Des particules émergent du vide lors de collisions de protons pour la première fois

Des physiciens de la collaboration STAR ont observé des particules émergeant directement du vide lors de collisions de protons à haute énergie au Laboratoire national de Brookhaven. L'expérience fournit une preuve solide que la masse peut provenir de fluctuations du vide, comme le prédit la chromodynamique quantique. Des paires quark-antiquark promues au rang de particules réelles ont conservé des corrélations de spin remontant au vide.

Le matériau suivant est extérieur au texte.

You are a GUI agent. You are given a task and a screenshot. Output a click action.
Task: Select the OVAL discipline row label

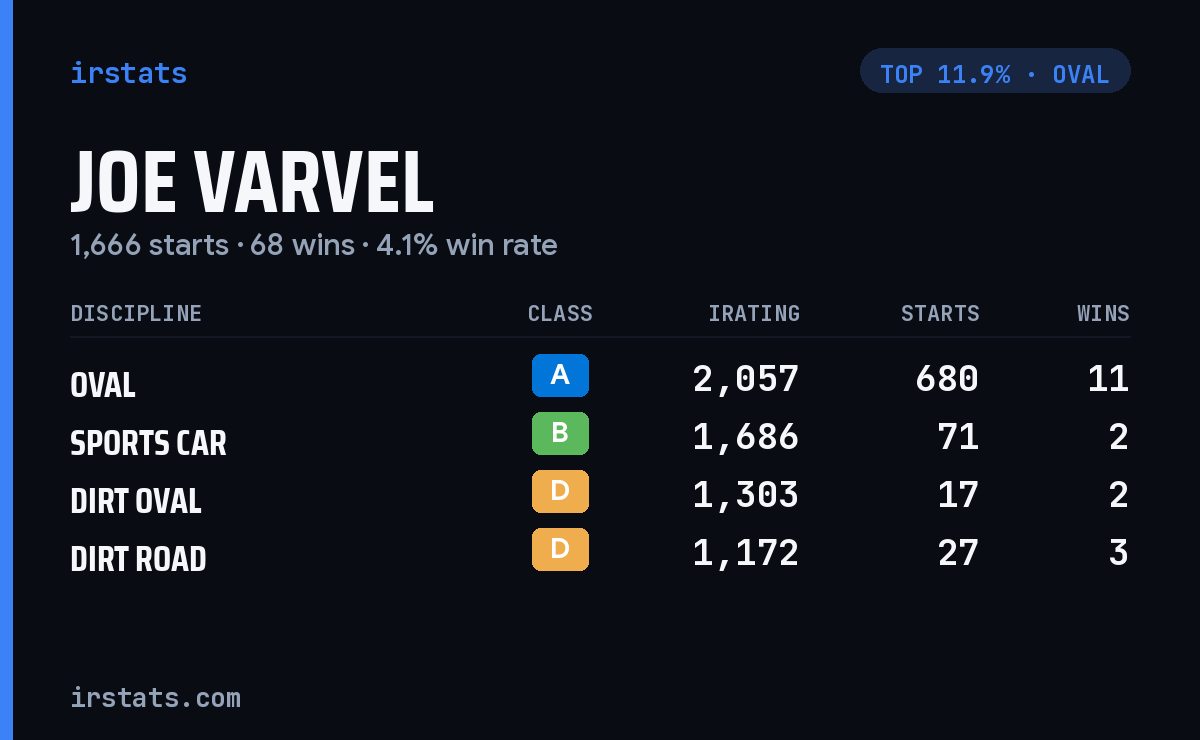click(103, 385)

La collaboration STAR, une équipe internationale travaillant au collisionneur d'ions lourds relativistes du Laboratoire national de Brookhaven, dans l'État de New York, a fait entrer en collision des protons à haute énergie dans le vide. Cela a produit une gerbe de particules, y compris de rares paires quark-antiquark extraites de fluctuations du vide. Ces paires, qui disparaissent normalement rapidement, ont acquis suffisamment d'énergie pour devenir des hypérons détectables dotés de spins corrélés hérités des perturbations quantiques du vide, conformément à la théorie de la chromodynamique quantique (QCD). Les hypérons se sont désintégrés en moins d'un dixième de milliardième de seconde, mais l'alignement de spin a persisté, confirmant leur origine issue du vide. L'équipe a retracé ces origines pour la première fois, comme rapporté dans Nature (DOI: 10.1038/s41586-025-09920-0). Zhoudunming Tu, membre de la collaboration STAR, a déclaré : « C'est la première fois que nous voyons l'ensemble du processus. » Cette découverte pourrait permettre une étude directe des propriétés du vide et de la manière dont les quarks acquièrent une masse par le biais d'interactions dans le vide, a ajouté Tu. Daniel Boer, de l'Université de Groningue, qui n'a pas participé à l'étude, a salué la mesure en déclarant : « Je suis très heureux de voir cette mesure. » Il a souligné les mystères persistants, tels que la raison pour laquelle les quarks ne peuvent exister isolément. Alessandro Bacchetta, de l'Université de Pavie, a averti que le résultat n'est pas encore définitif, exhortant les chercheurs à écarter d'autres explications pour le signal étant donné la complexité des reconstructions de collisions.